Time for Vancouverites and Torontonians to get their brag on!

Vancouver is the greenest city in Canada and was ranked second in North America in a newly released Green Index of North American cities. Toronto ranked ninth in North America and second in Canada.

The study, which ranked 27 North American cities, was conducted by the always-interesting Economist Intelligence Unit and sponsored by Siemens.

San Francisco was ranked number one overall in the index. Oh San Fran, you so progressive…

The ranking took into account CO2 emissions, green energy, land use, energy efficient buildings, transportation, water infrastructure, waste policy, air quality and environmental governance.

Vancouver’s strongest suits were CO2 emissions and air quality, where it ranked first out of all the cities surveyed. It also ranked in the top 10 in every other category. The city’s weakest category was environmental governance, but it still had a score of 91.1 points out of a possible 100. Pretty darn good for the city’s worst ranking (Toronto came in 24th with 60 points).

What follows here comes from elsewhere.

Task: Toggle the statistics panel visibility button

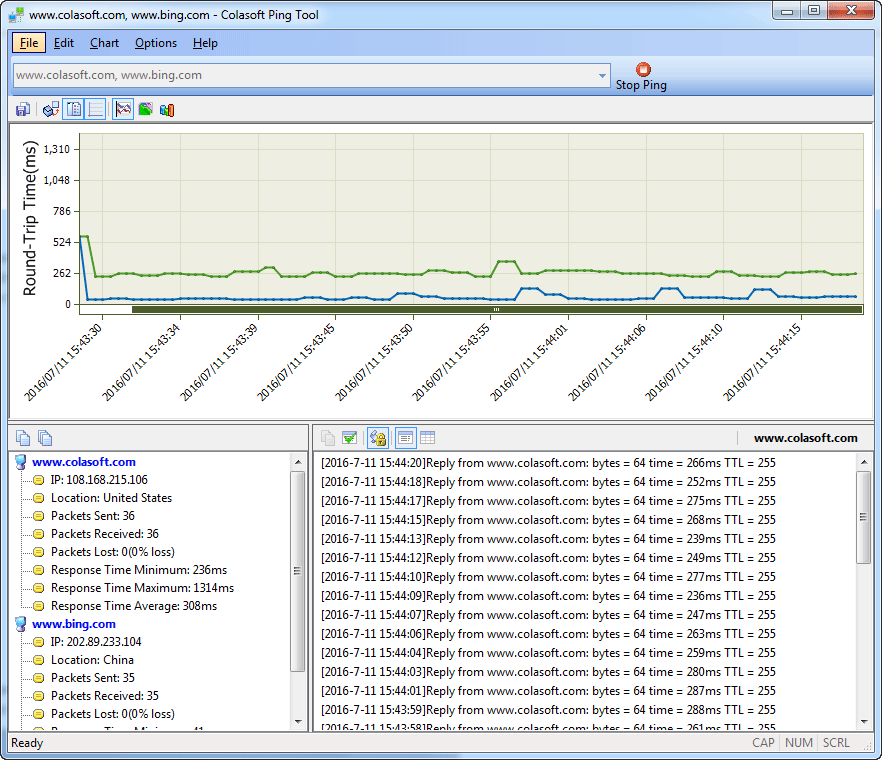Action: tap(74, 108)
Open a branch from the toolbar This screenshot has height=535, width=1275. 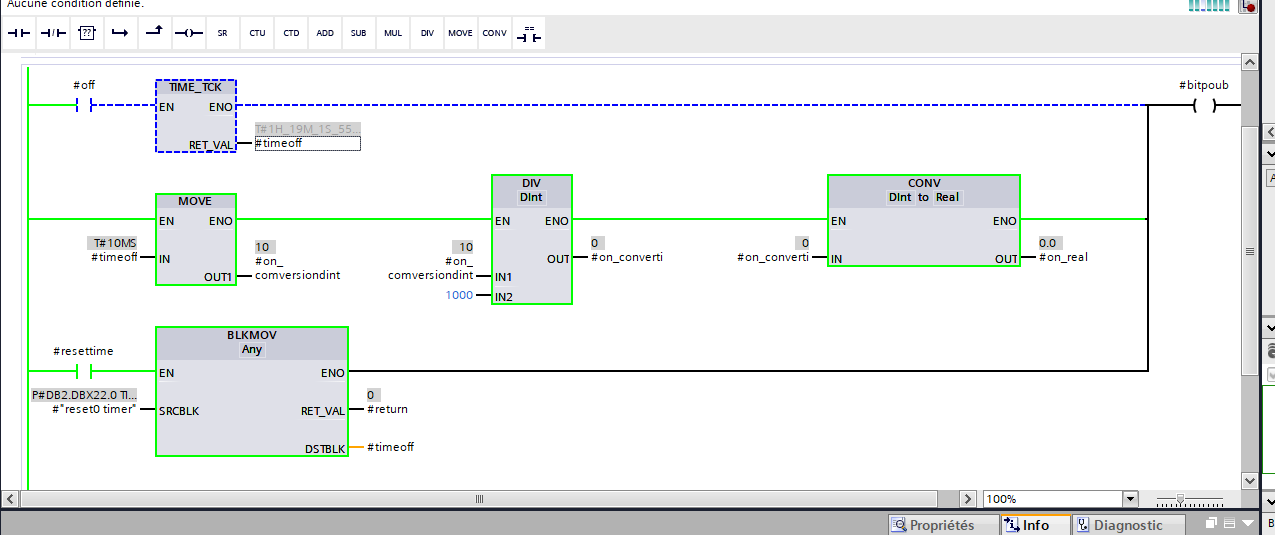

Toronto’s strongest category was waste, where it ranked fourth in North America while it also ranked in the top half of the index in the CO2, energy, buildings, water and air categories.

Meanwhile, Toronto wasn’t looking so good in the transportation category (surprise, surprise). The T-dot had the longest commute time of all 27 cities in the index with plenty of traffic congestion and sprawl within its borders. The study also noted that, while Toronto has a good ratio of public transit vehicles to total area, it lacks large, centrally located pedestrian-only zones.

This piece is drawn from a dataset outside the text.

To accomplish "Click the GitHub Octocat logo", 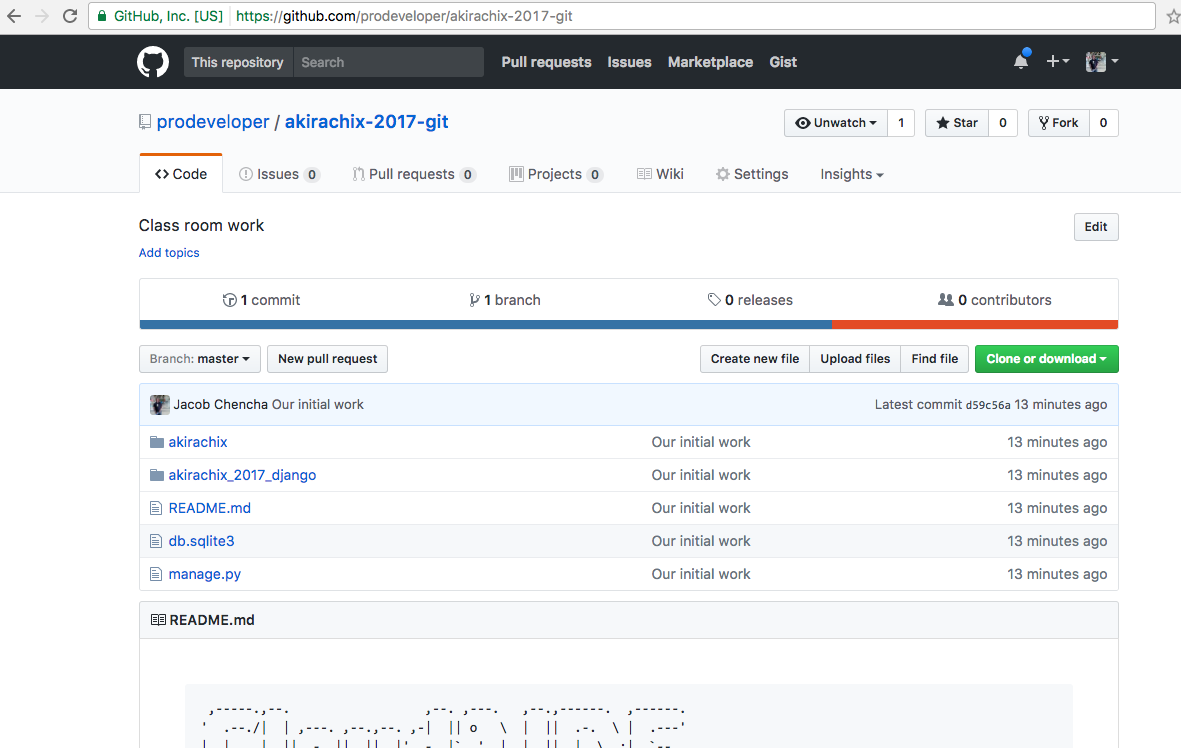I will [x=153, y=62].
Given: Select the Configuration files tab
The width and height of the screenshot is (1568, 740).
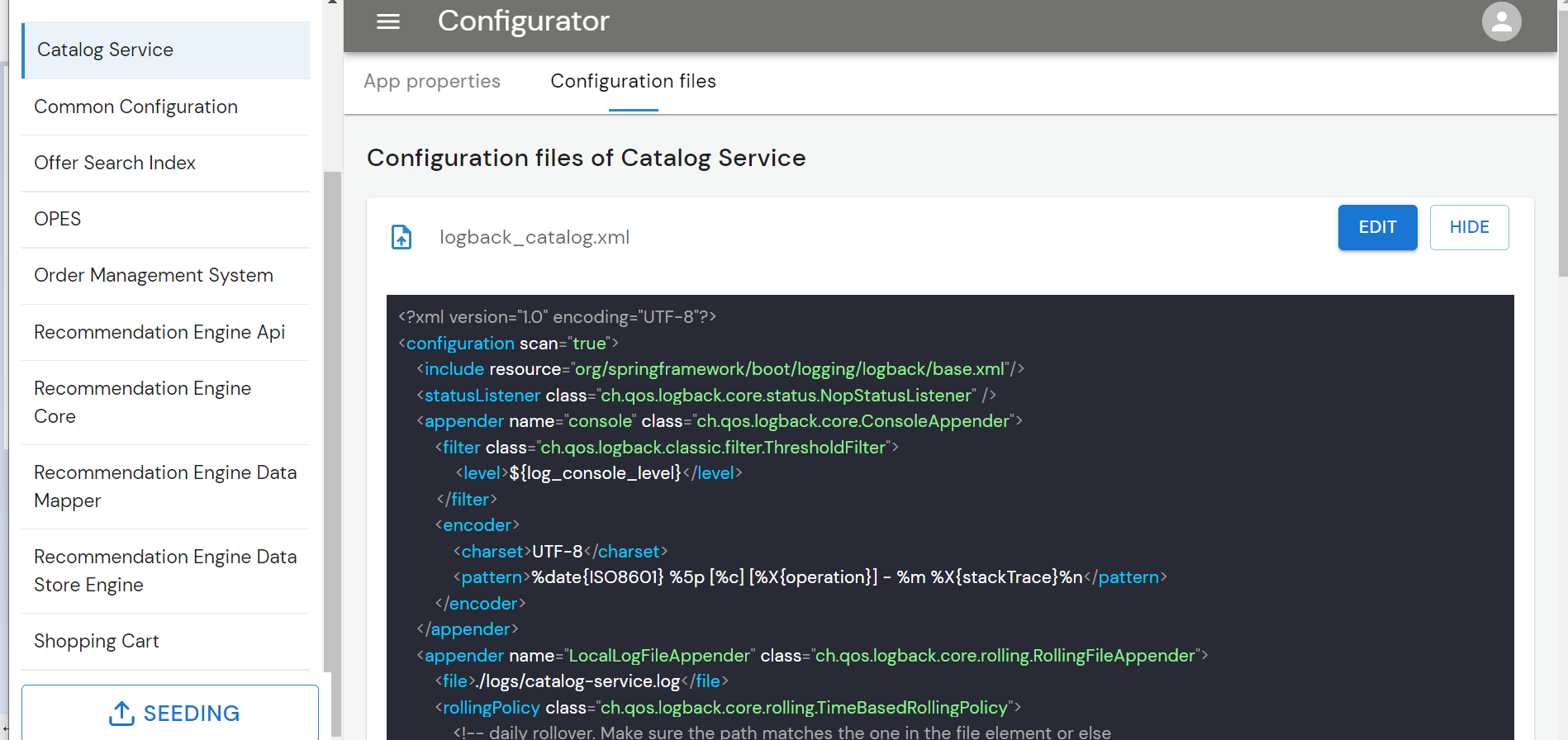Looking at the screenshot, I should (x=633, y=82).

Other Canadian cities that received a rank were Ottawa (12th overall), Calgary (14th overall), and Montreal (19th overall).

There are a few more interesting tidbits from this, and by interesting tidbits, we mean total environmental FAILS. Detroit received 0.0 points in the waste category, St. Louis received 5.6 points in the environmental governance category and Cleveland scored a meager 1.2 points in the CO2 emissions category. Better luck next time guys!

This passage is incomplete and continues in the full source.